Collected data

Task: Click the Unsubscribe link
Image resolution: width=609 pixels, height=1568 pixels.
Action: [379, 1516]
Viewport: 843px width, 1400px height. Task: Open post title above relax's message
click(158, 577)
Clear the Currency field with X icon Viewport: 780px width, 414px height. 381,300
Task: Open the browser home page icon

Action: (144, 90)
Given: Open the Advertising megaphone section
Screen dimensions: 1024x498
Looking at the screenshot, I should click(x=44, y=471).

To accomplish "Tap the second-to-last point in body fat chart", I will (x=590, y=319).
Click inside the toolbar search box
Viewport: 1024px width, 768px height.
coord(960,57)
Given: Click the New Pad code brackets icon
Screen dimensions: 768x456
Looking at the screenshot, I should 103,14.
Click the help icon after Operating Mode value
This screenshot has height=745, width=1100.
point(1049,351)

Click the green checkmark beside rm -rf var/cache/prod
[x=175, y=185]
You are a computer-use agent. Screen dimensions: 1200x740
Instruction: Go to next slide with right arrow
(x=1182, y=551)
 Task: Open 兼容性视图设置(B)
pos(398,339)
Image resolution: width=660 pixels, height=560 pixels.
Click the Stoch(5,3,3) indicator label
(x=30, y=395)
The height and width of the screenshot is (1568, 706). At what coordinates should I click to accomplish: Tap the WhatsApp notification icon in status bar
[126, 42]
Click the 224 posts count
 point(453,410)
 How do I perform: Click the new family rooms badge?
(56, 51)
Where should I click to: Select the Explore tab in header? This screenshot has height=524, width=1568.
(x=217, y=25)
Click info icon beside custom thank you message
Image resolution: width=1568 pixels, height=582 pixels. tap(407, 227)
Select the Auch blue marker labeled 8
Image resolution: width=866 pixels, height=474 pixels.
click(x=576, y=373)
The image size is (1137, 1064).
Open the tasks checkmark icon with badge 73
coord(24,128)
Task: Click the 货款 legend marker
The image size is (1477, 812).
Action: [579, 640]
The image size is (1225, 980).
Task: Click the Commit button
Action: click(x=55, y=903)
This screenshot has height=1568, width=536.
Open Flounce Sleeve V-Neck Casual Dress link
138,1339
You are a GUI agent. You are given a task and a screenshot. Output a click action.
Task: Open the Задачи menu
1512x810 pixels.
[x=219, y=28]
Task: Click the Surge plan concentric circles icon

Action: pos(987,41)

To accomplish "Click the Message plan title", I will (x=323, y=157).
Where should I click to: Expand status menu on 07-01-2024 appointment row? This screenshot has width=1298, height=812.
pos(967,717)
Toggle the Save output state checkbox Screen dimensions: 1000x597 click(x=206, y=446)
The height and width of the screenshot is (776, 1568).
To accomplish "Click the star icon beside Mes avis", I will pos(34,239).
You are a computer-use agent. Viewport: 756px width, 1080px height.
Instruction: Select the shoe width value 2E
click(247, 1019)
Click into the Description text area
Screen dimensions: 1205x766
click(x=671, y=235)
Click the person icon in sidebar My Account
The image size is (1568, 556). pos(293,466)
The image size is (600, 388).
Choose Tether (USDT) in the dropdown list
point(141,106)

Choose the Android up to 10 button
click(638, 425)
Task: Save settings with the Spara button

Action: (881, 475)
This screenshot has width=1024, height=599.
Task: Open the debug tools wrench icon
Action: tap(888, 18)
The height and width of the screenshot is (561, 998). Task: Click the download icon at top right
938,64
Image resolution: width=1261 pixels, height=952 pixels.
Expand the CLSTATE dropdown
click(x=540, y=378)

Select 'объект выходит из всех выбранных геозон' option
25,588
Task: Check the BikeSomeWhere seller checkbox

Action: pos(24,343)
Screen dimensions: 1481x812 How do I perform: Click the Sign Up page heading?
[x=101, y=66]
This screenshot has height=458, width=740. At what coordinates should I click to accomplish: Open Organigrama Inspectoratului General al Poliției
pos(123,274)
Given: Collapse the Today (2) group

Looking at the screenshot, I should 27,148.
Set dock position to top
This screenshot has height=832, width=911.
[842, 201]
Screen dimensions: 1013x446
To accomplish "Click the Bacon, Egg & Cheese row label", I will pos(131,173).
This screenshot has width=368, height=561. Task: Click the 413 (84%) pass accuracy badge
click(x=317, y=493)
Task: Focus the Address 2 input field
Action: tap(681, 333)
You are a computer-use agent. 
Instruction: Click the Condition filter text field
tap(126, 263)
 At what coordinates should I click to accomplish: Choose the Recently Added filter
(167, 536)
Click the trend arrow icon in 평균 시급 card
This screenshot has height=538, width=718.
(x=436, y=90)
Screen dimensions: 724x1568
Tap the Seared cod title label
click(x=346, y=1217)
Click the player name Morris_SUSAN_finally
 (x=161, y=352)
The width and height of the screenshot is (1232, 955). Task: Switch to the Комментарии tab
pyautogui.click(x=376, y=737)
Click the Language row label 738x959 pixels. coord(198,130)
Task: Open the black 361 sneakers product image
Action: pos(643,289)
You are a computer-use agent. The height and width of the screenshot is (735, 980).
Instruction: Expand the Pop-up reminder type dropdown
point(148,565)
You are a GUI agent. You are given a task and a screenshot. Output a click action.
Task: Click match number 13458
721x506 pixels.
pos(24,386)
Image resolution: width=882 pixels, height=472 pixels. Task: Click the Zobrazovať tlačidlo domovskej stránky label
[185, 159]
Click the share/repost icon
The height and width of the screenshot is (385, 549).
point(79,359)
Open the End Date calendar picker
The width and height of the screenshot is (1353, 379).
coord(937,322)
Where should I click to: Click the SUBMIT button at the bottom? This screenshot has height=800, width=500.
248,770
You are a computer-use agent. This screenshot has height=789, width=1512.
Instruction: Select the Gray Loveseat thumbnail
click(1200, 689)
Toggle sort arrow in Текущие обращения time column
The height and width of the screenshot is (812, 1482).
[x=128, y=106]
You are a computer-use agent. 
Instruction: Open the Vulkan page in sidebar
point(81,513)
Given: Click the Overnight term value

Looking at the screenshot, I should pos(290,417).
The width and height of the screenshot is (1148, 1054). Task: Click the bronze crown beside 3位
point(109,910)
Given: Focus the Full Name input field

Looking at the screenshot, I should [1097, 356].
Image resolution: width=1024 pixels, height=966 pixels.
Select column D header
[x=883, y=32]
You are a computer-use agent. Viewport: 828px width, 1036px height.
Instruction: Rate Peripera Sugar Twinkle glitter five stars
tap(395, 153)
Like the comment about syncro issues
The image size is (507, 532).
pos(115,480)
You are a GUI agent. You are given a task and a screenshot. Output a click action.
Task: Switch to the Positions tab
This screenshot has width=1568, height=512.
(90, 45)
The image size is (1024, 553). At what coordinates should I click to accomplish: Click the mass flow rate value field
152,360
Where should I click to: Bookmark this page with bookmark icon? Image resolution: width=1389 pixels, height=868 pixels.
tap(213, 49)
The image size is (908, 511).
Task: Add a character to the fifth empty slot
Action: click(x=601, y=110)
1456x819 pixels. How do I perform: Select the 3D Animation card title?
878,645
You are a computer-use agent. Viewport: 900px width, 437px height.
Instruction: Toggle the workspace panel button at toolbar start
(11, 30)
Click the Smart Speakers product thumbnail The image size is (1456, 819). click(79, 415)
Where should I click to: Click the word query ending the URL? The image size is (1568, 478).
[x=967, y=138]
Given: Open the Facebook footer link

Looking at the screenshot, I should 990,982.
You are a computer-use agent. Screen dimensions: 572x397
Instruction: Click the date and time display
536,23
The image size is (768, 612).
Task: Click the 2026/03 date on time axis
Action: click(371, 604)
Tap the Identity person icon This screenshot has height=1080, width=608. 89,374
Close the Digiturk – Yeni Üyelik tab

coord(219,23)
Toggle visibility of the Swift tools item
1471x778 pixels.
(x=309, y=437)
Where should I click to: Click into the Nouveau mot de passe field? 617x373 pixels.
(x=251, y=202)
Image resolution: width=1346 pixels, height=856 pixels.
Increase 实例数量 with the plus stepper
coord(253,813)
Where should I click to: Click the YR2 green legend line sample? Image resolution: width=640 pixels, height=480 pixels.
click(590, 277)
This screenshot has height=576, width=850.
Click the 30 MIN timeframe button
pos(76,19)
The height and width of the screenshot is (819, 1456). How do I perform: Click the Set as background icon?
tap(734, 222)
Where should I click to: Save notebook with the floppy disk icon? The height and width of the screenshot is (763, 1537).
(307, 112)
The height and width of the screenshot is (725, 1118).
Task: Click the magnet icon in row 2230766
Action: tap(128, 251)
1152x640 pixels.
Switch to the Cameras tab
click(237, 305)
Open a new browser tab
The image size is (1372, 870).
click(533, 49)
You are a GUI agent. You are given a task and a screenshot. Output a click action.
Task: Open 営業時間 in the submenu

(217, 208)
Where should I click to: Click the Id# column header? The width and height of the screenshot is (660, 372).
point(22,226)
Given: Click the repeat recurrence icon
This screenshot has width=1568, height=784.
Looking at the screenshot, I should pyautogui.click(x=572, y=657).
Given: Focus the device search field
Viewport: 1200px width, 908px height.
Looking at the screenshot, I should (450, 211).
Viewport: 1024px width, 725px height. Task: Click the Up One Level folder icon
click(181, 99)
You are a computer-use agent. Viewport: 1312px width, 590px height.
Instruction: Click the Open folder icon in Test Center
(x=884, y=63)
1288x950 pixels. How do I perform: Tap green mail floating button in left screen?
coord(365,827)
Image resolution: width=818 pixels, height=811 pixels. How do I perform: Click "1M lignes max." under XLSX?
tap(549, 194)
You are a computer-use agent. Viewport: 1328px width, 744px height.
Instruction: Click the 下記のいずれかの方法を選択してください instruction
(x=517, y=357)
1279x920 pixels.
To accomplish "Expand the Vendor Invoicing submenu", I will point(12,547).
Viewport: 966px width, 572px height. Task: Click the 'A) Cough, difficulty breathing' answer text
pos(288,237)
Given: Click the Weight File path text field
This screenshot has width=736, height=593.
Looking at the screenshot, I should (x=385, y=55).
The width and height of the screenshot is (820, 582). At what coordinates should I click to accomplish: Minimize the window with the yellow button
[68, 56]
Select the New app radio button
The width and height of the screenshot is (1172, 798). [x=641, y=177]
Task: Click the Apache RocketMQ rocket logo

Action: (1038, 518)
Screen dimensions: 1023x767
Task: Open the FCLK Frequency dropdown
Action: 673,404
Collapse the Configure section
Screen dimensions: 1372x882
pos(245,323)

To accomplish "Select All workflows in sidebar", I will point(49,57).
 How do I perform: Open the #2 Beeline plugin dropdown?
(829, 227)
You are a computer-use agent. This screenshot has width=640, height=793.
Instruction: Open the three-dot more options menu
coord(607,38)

* **WHAT THE TASK ASKS**: Leave out every line above except those from the line with "The height and width of the screenshot is (1568, 706)." up to and including the line with "Toggle the Save", and copy those exactly.

* **SOLVED PROBLEM**:
The height and width of the screenshot is (1568, 706). At what coordinates should I click to accomplish: Tap the WhatsApp notification icon in status bar
[126, 42]
Click the 224 posts count
 point(453,410)
 How do I perform: Click the new family rooms badge?
(56, 51)
Where should I click to: Select the Explore tab in header? This screenshot has height=524, width=1568.
(x=217, y=25)
Click info icon beside custom thank you message
Image resolution: width=1568 pixels, height=582 pixels. tap(407, 227)
Select the Auch blue marker labeled 8
Image resolution: width=866 pixels, height=474 pixels.
click(x=576, y=373)
The image size is (1137, 1064).
Open the tasks checkmark icon with badge 73
coord(24,128)
Task: Click the 货款 legend marker
The image size is (1477, 812).
Action: [579, 640]
The image size is (1225, 980).
Task: Click the Commit button
Action: click(x=55, y=903)
This screenshot has height=1568, width=536.
Open Flounce Sleeve V-Neck Casual Dress link
138,1339
You are a GUI agent. You are given a task and a screenshot. Output a click action.
Task: Open the Задачи menu
1512x810 pixels.
[x=219, y=28]
Task: Click the Surge plan concentric circles icon

Action: pos(987,41)

To accomplish "Click the Message plan title", I will (x=323, y=157).
Where should I click to: Expand status menu on 07-01-2024 appointment row? This screenshot has width=1298, height=812.
pos(967,717)
Toggle the Save output state checkbox Screen dimensions: 1000x597 click(x=206, y=446)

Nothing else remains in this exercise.